A Polyhedral Approximation Framework for Convex and Robust Distributed Optimization

TL;DR

This paper introduces a scalable, fully distributed cutting-plane consensus algorithm for convex and robust optimization in peer-to-peer networks, capable of handling large-scale problems with fault tolerance.

Contribution

The paper presents a novel distributed algorithm based on polyhedral approximation, scalable and fault-tolerant, applicable to various classes of convex and robust optimization problems.

Findings

Algorithm guarantees convergence to a global optimizer.

Scalable to large networks with minimal local storage.

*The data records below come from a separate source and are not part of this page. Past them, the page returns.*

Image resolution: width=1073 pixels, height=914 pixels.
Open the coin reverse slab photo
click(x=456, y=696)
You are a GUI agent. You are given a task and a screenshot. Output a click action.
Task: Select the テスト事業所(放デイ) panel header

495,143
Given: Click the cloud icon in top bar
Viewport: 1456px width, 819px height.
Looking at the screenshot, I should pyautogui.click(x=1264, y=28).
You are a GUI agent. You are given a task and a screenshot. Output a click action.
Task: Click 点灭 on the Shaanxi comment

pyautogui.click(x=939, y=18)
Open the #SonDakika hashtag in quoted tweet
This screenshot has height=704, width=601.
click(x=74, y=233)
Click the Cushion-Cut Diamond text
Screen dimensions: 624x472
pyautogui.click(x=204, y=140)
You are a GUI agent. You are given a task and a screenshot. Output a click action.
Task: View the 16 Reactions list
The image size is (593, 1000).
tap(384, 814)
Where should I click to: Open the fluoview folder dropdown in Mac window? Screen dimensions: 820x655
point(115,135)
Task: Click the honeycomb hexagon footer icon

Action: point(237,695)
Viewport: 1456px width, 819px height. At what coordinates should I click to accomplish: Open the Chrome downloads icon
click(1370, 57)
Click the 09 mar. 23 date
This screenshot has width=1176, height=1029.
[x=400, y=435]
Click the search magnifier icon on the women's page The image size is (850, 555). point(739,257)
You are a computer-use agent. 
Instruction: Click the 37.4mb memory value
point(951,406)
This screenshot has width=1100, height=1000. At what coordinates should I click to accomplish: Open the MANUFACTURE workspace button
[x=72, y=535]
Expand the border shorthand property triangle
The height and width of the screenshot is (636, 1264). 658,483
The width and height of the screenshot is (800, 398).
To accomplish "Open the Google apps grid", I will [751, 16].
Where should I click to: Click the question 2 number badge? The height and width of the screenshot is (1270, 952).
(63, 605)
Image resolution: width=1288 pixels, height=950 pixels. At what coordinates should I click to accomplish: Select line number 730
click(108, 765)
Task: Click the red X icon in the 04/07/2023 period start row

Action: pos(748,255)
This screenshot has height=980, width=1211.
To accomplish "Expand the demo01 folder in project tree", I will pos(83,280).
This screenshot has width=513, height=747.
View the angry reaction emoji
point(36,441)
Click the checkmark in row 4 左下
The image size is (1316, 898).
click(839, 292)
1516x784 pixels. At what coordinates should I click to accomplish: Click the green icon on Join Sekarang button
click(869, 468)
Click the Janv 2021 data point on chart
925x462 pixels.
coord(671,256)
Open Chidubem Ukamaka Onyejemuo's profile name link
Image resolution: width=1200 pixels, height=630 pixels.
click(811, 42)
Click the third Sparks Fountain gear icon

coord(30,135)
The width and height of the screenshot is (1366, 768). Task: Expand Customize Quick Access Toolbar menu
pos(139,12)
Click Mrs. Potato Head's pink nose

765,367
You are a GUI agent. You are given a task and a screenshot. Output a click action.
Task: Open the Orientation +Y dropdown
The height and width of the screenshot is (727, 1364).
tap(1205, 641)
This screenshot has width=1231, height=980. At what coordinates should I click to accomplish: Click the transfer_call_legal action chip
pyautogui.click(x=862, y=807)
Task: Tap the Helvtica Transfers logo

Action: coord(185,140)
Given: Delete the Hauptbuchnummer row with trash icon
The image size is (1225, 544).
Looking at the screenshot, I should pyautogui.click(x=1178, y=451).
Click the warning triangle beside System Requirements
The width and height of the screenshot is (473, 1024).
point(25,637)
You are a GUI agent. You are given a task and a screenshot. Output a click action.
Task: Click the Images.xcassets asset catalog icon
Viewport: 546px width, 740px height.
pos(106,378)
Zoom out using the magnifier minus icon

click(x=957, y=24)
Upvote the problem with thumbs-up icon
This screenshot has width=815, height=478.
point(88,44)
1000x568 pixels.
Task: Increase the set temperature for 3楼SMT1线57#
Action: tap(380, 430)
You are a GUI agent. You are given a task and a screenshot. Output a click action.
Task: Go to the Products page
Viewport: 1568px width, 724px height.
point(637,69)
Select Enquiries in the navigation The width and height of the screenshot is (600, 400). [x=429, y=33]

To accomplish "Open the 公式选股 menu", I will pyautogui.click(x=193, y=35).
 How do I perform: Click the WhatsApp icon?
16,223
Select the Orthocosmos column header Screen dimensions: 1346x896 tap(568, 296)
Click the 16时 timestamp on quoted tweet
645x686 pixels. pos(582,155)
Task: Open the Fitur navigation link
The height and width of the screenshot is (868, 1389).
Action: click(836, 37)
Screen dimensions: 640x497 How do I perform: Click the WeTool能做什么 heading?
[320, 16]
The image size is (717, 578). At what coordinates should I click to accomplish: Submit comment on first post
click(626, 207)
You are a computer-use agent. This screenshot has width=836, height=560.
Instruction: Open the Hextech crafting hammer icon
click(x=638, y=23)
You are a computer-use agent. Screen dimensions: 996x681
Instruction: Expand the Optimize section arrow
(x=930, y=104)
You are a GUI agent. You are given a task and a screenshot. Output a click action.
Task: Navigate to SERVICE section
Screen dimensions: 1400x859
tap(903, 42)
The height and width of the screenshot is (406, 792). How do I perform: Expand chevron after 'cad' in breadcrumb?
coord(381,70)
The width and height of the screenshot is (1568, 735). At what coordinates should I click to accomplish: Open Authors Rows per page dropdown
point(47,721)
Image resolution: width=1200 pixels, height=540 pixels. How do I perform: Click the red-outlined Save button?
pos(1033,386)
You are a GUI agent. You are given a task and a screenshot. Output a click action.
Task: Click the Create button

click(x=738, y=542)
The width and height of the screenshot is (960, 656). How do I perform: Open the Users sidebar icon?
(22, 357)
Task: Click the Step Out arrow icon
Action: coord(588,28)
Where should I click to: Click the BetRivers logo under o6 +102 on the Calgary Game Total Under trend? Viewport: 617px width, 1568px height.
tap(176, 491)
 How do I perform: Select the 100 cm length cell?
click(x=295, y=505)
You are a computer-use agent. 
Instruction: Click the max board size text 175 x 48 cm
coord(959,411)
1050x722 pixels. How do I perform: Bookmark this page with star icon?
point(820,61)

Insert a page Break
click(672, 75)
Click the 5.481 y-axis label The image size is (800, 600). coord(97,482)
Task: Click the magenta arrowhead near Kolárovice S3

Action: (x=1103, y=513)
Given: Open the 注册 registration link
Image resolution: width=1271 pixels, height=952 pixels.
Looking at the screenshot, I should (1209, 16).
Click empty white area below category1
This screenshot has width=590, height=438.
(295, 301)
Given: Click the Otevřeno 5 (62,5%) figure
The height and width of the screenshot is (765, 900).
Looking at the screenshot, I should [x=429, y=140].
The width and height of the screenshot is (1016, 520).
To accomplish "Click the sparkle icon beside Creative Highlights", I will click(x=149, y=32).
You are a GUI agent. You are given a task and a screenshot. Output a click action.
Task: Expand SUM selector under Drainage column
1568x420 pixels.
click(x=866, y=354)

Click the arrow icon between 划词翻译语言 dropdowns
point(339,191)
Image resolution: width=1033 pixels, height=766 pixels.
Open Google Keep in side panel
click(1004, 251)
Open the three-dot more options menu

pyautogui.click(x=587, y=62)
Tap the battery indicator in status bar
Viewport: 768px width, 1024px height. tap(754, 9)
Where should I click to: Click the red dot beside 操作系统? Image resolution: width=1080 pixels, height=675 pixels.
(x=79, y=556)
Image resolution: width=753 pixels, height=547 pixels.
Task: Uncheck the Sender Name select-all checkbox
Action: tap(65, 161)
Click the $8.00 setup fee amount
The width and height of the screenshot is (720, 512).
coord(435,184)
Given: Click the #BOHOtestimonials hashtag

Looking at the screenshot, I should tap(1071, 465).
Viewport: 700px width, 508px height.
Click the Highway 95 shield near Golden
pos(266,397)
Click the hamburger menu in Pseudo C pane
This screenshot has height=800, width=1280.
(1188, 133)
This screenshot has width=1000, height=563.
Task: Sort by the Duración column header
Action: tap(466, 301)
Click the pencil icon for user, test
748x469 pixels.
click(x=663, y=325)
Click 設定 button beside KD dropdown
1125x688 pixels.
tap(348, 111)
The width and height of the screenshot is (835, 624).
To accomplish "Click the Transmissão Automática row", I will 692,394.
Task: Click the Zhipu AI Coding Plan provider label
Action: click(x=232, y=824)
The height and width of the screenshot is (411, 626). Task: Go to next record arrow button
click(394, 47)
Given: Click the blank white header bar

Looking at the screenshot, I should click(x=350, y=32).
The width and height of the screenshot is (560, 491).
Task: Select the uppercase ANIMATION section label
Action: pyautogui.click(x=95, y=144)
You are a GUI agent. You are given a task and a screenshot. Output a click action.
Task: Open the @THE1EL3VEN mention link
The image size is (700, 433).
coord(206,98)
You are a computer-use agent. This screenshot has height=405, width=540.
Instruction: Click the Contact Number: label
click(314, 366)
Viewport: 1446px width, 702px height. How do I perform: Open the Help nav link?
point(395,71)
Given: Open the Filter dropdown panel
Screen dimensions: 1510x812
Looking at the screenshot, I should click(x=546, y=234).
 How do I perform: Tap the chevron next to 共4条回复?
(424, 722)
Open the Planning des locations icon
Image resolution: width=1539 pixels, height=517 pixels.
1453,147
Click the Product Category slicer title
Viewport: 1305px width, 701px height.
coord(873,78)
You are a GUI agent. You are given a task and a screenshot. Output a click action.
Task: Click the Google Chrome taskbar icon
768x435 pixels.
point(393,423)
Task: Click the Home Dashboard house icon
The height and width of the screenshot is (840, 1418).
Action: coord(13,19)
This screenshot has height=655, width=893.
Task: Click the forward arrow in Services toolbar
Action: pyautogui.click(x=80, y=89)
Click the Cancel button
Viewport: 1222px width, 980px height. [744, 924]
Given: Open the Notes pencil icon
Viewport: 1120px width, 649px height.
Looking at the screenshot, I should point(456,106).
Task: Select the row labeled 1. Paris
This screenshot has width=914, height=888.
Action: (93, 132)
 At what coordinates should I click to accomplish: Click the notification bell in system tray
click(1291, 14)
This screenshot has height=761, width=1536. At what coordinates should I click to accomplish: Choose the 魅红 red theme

Demonstrated effectiveness on sensor networks, robust linear programming, and microgrid control.

Abstract

In this paper we consider a general problem set-up for a wide class of convex and robust distributed optimization problems in peer-to-peer networks. In this set-up convex constraint sets are distributed to the network processors who have to compute the optimizer of a linear cost function subject to the constraints. We propose a novel fully distributed algorithm, named cutting-plane consensus, to solve the problem, based on an outer polyhedral approximation of the constraint sets. Processors running the algorithm compute and exchange linear approximations of their locally feasible sets. Independently of the number of processors in the network, each processor stores only a small number of linear constraints, making the algorithm scalable to large networks. The cutting-plane consensus algorithm is presented and analyzed for the general framework. Specifically, we prove that all processors running the algorithm agree on an optimizer of the global problem, and that the algorithm is tolerant to node and link failures as long as network connectivity is preserved. Then, the cutting plane consensus algorithm is specified to three different classes of distributed optimization problems, namely (i) inequality constrained problems, (ii) robust optimization problems, and (iii) almost separable optimization problems with separable objective functions and coupling constraints. For each one of these problem classes we solve a concrete problem that can be expressed in that framework and present computational results. That is, we show how to solve: position estimation in wireless sensor networks, a distributed robust linear program and, a distributed microgrid control problem.